La culture de la culture
Lorsque je suis en quête d’idées pour un projet, la culture générale me rend bien des services. Imaginez un instant les possibilités d’inspiration que l’on trouve dans les fables de la Fontaine, dans les motifs des tapis persans ou dans les hiéroglyphes égyptiens ? Imaginez que vous connaissiez tout de l’histoire de la bicyclette, de l’art maasaï, de la mythologie grecque, de la vie secrète des canards sauvages au bord de la Meuse… ? Bref, pas la peine de vous faire un dessin, il faut cultiver sa culture générale. Ceux qui me connaissent savent que je pose énormément de questions car j’ai envie de tout savoir. Et quand, sous la douche, une idée semble me tomber dessus par hasard, je sais que le Grand Inspirateur n’y est pour rien. Je sais d’où me vient chaque idée.

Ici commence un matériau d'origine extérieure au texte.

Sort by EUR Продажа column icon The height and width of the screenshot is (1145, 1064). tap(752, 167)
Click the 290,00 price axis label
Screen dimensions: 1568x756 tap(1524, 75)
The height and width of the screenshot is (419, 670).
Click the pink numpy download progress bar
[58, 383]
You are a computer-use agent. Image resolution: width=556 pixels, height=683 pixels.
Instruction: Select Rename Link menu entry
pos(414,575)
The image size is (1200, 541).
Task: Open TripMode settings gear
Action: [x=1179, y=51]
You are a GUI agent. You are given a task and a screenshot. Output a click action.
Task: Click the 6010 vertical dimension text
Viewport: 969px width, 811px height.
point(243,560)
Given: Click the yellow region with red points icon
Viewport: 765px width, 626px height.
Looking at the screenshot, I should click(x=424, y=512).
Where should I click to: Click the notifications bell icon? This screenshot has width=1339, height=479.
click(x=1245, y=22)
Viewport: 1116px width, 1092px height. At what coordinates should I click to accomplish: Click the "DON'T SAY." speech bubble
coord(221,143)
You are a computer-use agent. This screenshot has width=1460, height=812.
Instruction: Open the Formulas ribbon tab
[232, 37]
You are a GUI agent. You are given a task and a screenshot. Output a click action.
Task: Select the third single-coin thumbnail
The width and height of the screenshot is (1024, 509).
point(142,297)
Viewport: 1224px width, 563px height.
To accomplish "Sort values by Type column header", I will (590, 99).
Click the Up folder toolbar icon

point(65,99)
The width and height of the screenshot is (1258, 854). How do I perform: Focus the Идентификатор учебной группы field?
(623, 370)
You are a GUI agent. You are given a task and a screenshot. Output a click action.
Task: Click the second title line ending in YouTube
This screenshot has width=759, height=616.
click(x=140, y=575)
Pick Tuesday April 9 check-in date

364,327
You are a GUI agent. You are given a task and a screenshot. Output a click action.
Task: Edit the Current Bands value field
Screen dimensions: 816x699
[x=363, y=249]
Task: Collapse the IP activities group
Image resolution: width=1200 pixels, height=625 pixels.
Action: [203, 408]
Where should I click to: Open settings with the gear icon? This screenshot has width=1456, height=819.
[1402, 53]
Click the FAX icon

La culture générale est une source intarissable dans lequel on peut s'abreuver d'idées sans fin.
Copies qu’on forme
Si on en croit Picasso « les bons artistes copient, les grands artistes volent ». Partant de là, on peut se croire autoriser au moins à copier les artistes que l’on admire. Pour ma part, je ne m’en prive pas. Mes carnets de croquis regorgent de copies. Je copie les peintres, les photographes, les détails, les personnages, les compositions de leurs images. Je copie même les illustrateurs dont j’admire le travail – que cela reste entre nous, hein ! - Il s’agit pour moi de comprendre comment l’artiste s’est approprié graphiquement son sujet. Absorber et digérer, tout passer par le filtre de ma propre sensibilité et récupérer la substantifique moelle. Mais attention, il y a un risque à copier. En effet, s’approprier un sujet pour nourrir son inspiration c’est très bien, mais se détacher de l’œuvre copiée presque immédiatement reste primordial, car copier n’est pas plagier.
Voyons voir
La plupart d’entre nous voient, mais il faut regarder pour trouver l’inspiration. Regarder attentivement, le monde qui nous entoure s’avère être un exercice plus difficile que l’on ne le pense. Quand j’ai commencé ce métier, je dépensais beaucoup d’énergie à concentrer mon attention visuelle sur mon environnement. Je voulais en quelque sorte forcer mon regard à scanner le monde. La belle affaire ! C’est un euphémisme de dire que c’était épuisant. Le temps passant, c’est devenu une sorte d’automatisme. Aujourd’hui, je sais que, s’il y a le moindre détail dont je peux tirer profit, mon œil saura le détecter. Une couleur, une typo, une texture. Je suis devenu un véritable chasseur d’inspiration. Il m’arrive très souvent de la trouver là où je m’y attends le moins. De n’importe quoi peut jaillir une idée. J’en veux pour preuve cette idée qui m’est venue pour illustrer un sujet sur le « prélèvement à la source », alors que j’observais un enchevêtrement de tuyaux.
Le déjà vu
Chercher l’inspiration dans son propre domaine artistique - en l’occurrence l’illustration - risque de nous pousser à refaire ce qui existe déjà. Je note que les productions de certains.es de mes consœurs et confrères se ressemblent parfois. L’illustration qui inspire l’illustration finit par assécher les sols fertiles de la créativité. Or, le monde est un champ d’inspiration. Le parcourir et sortir de son domaine artistique me semble être une bonne idée, car c’est là que je déniche les plus belles perles. Quand l’illustrateur cherche l’inspiration, qu’il aille voir ce qui se passe du côté de la photo, de la peinture rupestre, de la céramique, ou que sais-je encore. Cela pourrait s’avérer bien plus fructueux que de lorgner sur les illustrations d’un confrère talentueux.
Si, penché.e sur votre page blanche, vous attendez d’être foudroyé.e par un éclair de génie, j’ai bien peur que vous attendiez Godot. L’inspiration, on ne l’attend pas, elle ne nous tombe pas dessus. L'inspiration, on la cherche, on la trouve, on lui tord le cou et on se l’accapare.